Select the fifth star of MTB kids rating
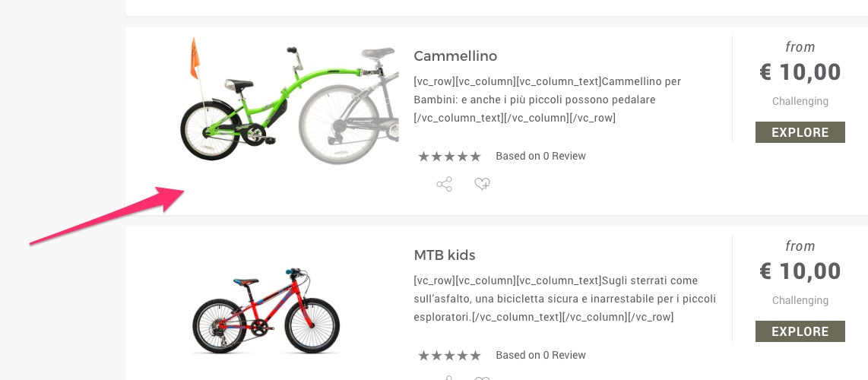This screenshot has height=380, width=868. click(475, 356)
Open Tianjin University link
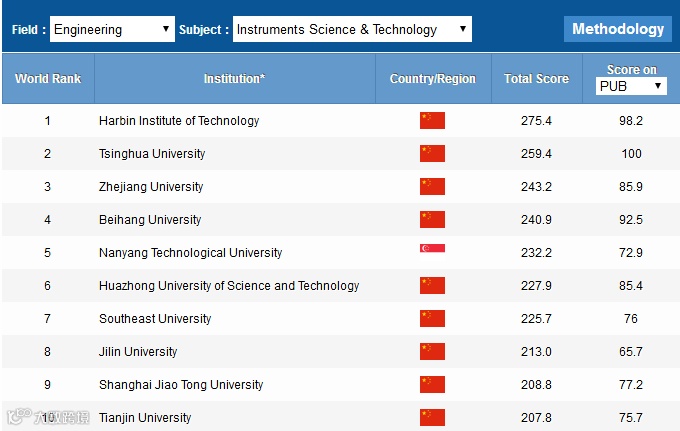This screenshot has height=431, width=680. [x=145, y=418]
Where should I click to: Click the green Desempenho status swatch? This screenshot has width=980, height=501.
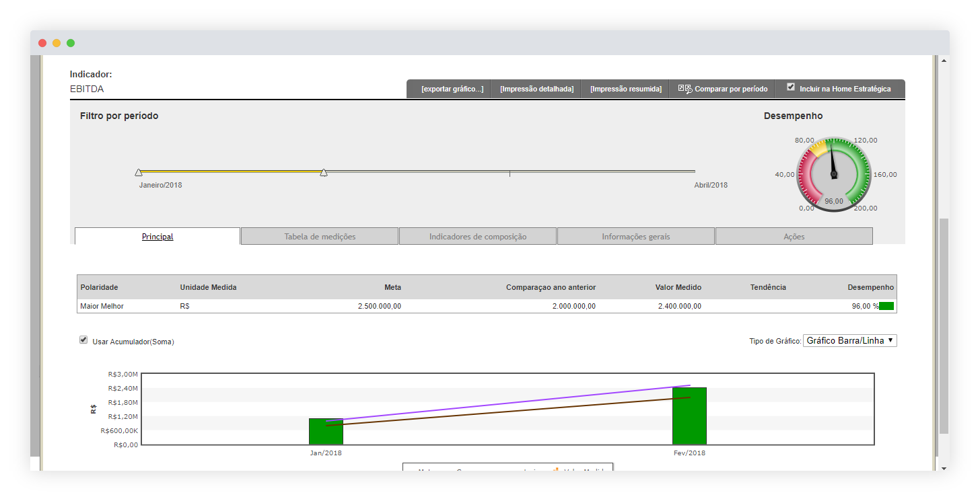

• • • • • • •

WHAT IS BEING ASKED.
Give every line of the data above again as it stands; the pictures stay out.

TASK SOLUTION.
Select the fifth star of MTB kids rating
This screenshot has height=380, width=868. click(475, 356)
Open Tianjin University link
This screenshot has height=431, width=680. [x=145, y=418]
Where should I click to: Click the green Desempenho status swatch? This screenshot has width=980, height=501.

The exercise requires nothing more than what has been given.